Dr. Robert Pearl: My 7 healthcare predictions based on 5 million people's data

After 170 articles and comments and clicks from more than 5 million Forbes readers, Robert Pearl, MD, the former CEO of Oakland, Calif.-based Permanente Medical Group, makes seven predictions for the next five years in healthcare.

Dr. Pearl has served as a contributor to Forbes since 2013 and has written numerous articles on topics ranging from the fears physicians have to why financial incentives don't work in healthcare.

Here are Dr. Pearl's seven predictions for the industry during the next five years:

1. Big policy changes will take shape during the next few years. If Democrats win a majority in 2020, healthcare may shift toward universal coverage, while a Republican majority may shift healthcare to the states and businesses, further eroding the ACA, Dr. Pearl predicts. Political polarization will continue, he adds, stating that any politician who attempts a healthcare compromise will be marginalized.

2. Physicians don't want or need all the data available through health technology. Instead, Dr. Pearl argues physicians want new health technology devices to reduce unnecessary care for patients and enable more immediate intervention when real health issues do arise.

3. Industry disruption will become more apparent.

4. Lawmakers will impose new regulations on pharmaceutical companies instead of expanding industry players' protections and patents.

5. Domestic violence and other once-taboo topics will become increasingly prevalent. Dr. Pearl posits that physicians will take a more active role in ensuring patients' physical and emotional safety in the home as part of their medical exams.

6. The anti-vaccination movement will take a hit. Physicians and health experts will take a stronger stance against the anti-vaccination movement by eliminating "personal exemption" laws nationwide that allow certain segments of the population to forgo vaccinations.

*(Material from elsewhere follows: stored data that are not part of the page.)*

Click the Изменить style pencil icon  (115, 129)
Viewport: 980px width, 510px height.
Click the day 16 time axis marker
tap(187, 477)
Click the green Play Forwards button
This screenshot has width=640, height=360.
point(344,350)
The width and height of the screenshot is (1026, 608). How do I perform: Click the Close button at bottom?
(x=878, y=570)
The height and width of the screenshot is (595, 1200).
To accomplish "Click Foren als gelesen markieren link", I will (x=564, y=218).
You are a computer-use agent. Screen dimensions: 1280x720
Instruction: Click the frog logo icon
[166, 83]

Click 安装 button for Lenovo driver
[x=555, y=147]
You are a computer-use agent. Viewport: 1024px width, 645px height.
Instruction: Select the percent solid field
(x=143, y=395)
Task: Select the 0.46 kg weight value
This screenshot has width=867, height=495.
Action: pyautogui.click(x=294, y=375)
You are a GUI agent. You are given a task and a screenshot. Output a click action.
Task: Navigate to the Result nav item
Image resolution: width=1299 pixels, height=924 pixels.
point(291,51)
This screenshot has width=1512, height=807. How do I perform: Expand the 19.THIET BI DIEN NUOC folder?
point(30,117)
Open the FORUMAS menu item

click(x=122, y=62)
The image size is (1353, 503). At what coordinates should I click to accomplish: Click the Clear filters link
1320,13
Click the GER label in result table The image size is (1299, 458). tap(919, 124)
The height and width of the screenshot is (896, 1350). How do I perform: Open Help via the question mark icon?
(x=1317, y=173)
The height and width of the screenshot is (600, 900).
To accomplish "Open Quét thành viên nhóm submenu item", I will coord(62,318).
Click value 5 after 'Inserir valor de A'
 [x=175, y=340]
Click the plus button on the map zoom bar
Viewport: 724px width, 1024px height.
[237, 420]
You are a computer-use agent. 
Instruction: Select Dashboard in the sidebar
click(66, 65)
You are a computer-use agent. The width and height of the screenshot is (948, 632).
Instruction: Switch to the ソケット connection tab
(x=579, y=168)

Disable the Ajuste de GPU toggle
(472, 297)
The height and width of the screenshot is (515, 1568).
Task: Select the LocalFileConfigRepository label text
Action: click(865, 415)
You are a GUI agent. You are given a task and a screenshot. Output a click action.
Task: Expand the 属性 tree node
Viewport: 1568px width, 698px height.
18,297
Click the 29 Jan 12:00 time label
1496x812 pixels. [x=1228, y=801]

7. Sedentary lifestyles will continue to be problematic for people's overall health. "We all know that walking 10,000 steps per day and eliminating sugary sodas from our diets would benefit our health greatly over time, but the short-term rewards of inaction are much sweeter," Dr. Pearl writes. "As a nation, we will continue to exercise our mouths over the next five years, talking big about self-improvement, while our waistlines continue to expand."